In response to a Congressional mandate in 1994, the Federal Emergency Management Agency (FEMA), in partnership with the H. John Heinz Center for Science, Economics and the Environment, undertook a landmark national study to evaluate the economic toll of long-term coastal erosion. The two-phase study examined the methods by which coastal States determine past and project future shoreline change and investigated the economic impacts of including erosion information in the National Flood Insurance Program (NFIP). Results for many of the States participating in Phase One, the pilot mapping component of the study, were published in a special issue of the Journal of Coastal Research in 1999. In addition to documenting the high number of current structures likely to be threatened by erosion over the next 60 years, the study results revealed significant heterogeneity in the data available to States for erosion assessments, as well as in the methods used to evaluate these data.

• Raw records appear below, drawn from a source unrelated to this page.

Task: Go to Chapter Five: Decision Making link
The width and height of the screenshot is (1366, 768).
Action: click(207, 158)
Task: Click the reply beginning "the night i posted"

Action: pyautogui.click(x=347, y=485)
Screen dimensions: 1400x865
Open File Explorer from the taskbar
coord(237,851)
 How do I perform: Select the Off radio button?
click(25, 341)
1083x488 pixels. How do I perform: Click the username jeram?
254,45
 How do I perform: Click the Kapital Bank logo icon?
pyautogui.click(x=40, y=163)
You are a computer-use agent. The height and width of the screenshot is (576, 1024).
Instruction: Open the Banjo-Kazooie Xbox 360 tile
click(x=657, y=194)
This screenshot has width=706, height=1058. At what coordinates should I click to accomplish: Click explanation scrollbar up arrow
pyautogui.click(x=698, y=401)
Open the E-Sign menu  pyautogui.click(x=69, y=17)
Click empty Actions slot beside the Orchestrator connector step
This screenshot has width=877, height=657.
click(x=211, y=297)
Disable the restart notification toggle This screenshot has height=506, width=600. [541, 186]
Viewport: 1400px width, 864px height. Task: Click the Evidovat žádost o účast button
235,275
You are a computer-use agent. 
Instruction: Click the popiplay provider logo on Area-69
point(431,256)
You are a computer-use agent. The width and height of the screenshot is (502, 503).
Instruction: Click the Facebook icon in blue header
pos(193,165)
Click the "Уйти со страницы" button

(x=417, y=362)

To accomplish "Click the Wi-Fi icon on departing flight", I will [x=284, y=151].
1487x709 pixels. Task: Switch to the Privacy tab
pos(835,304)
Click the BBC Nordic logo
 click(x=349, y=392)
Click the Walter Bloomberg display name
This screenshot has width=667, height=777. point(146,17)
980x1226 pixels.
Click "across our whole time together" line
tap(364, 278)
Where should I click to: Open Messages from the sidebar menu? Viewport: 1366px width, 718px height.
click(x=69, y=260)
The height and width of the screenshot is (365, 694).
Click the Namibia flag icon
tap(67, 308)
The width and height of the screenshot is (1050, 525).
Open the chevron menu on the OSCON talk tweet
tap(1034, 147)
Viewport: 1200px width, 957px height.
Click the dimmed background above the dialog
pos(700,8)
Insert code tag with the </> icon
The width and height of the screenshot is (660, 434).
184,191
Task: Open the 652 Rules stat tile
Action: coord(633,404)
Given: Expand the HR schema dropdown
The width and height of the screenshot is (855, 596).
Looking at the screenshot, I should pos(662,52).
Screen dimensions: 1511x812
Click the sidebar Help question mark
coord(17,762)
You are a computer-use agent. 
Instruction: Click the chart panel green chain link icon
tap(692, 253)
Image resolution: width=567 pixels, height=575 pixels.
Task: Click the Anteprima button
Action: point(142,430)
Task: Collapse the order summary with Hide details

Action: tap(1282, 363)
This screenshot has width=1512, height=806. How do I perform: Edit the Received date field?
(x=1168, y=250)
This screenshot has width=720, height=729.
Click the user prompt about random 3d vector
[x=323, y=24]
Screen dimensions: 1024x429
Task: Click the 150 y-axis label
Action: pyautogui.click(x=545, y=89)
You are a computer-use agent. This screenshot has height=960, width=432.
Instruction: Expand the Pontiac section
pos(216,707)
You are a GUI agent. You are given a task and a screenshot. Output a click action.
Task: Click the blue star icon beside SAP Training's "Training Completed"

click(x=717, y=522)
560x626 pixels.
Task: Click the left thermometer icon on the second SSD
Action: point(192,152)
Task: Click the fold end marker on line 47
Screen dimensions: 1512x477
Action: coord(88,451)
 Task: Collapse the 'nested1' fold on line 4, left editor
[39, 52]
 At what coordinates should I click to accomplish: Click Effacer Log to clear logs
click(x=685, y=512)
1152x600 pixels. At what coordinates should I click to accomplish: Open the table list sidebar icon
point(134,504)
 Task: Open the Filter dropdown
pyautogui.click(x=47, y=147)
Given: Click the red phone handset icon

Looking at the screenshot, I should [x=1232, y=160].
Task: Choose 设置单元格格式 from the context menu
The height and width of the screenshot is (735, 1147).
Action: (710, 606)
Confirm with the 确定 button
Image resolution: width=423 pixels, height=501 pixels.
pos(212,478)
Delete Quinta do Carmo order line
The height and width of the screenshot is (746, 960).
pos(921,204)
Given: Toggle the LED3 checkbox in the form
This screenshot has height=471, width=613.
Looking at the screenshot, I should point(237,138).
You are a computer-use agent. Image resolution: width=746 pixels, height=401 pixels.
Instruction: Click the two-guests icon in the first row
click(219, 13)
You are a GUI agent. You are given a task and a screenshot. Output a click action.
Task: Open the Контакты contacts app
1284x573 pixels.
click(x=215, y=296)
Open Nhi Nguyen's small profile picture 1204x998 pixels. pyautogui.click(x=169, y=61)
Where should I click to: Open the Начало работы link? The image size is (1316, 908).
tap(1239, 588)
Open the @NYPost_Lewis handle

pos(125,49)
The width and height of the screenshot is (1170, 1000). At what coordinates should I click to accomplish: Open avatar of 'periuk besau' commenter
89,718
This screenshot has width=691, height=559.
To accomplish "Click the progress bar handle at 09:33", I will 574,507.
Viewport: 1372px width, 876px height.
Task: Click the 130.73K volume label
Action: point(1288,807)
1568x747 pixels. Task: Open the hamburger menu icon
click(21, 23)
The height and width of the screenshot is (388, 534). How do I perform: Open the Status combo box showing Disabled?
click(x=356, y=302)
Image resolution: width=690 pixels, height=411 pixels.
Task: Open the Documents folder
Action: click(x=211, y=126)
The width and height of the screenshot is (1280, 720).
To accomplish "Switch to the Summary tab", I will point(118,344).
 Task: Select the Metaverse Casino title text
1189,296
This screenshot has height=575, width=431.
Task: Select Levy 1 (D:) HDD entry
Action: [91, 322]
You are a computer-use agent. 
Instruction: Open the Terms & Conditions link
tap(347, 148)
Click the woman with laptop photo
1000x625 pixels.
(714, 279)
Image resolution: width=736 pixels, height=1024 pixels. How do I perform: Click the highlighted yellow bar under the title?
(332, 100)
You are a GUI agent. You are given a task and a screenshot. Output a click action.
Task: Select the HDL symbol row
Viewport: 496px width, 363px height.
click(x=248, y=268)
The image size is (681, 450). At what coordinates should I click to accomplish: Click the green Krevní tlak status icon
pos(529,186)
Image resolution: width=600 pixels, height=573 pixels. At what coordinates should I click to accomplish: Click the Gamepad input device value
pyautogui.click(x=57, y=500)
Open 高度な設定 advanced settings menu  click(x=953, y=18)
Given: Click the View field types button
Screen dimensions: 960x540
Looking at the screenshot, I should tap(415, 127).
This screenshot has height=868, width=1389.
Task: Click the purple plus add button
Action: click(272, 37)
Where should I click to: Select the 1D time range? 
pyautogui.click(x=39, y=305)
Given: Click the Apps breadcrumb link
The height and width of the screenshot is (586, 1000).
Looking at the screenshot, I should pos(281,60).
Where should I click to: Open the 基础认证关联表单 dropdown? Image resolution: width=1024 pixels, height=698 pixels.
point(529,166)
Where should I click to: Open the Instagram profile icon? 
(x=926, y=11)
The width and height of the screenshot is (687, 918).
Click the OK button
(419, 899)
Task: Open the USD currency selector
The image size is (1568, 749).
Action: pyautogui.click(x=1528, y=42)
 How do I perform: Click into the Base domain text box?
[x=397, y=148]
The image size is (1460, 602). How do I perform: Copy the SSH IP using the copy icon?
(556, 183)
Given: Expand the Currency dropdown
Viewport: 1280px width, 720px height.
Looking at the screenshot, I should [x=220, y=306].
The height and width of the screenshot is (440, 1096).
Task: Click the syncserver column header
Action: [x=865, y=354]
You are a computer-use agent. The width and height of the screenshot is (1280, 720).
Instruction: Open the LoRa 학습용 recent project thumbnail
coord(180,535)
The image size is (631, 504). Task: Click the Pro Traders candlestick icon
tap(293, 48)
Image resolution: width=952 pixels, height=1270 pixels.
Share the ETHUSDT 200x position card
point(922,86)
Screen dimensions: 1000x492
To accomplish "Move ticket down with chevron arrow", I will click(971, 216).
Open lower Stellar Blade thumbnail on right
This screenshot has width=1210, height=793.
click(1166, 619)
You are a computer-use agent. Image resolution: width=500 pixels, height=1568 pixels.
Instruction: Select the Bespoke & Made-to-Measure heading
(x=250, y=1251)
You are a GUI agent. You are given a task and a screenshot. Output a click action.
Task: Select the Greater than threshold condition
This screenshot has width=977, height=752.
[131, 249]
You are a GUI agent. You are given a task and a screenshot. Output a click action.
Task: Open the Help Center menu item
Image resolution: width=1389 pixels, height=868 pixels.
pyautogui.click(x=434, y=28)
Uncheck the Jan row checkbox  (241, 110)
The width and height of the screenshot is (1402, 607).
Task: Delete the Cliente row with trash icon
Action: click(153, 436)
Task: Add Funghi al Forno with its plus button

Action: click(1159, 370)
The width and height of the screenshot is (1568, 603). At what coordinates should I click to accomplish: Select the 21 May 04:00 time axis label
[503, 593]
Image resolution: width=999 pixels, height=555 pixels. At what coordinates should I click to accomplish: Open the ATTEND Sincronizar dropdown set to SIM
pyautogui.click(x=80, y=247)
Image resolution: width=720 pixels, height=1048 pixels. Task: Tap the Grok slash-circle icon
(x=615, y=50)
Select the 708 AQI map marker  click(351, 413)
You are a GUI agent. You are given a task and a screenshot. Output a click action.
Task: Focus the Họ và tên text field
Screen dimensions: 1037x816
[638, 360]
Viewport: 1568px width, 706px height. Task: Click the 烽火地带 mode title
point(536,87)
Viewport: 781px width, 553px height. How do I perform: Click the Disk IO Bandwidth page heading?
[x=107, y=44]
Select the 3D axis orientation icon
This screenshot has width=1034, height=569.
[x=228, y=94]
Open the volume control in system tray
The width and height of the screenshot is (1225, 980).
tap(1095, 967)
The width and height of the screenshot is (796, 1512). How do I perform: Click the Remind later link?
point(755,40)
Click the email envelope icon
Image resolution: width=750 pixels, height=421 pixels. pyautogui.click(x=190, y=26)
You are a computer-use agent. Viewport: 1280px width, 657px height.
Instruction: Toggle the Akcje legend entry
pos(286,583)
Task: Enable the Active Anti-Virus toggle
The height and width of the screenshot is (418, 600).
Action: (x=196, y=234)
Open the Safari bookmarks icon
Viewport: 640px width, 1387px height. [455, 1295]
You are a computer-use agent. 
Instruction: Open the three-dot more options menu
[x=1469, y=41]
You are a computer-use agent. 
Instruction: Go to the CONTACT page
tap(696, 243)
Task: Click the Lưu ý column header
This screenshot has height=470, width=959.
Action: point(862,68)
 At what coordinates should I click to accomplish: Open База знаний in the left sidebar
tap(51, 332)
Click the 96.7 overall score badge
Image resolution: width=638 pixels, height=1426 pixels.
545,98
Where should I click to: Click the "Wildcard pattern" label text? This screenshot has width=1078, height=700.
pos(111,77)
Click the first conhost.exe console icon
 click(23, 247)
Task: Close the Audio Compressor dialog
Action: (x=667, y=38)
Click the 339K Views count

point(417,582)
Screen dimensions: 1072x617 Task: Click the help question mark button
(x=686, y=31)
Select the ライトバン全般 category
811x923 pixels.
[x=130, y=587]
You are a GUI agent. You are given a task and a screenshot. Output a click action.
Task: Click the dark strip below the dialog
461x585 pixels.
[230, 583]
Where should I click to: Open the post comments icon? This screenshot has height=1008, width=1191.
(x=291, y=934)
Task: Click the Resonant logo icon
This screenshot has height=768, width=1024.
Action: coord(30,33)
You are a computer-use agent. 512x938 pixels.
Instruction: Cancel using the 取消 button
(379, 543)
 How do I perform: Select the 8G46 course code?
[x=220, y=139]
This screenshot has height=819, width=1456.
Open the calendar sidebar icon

The most notable differences among individual Phase One studies include the temporal record length for measuring shoreline change, the mathematical method used to calculate rates of change, and the issue of whether or not to include immediate post-storm shorelines in long-term assessments. These differences are not restricted to the Phase One States; many of the same issues that emerged from the Heinz Center study are relevant to the other coastal and Great Lakes States. Little work to date has been aimed at determining the prediction error and uncertainty associated with each of the various methodologies. With FEMA authorized to develop a plan to map erosion hazards under the NFIP, the need for critical review of mapping methods by the scientific and management communities is greater than ever before. A novel approach for determining the error associated with several common methods was applied to data from Delaware and New York. The best erosion forecasts were those based on rates derived from linear regression of 19th and 20th century shoreline positions, excluding shorelines surveyed immediately after major storms.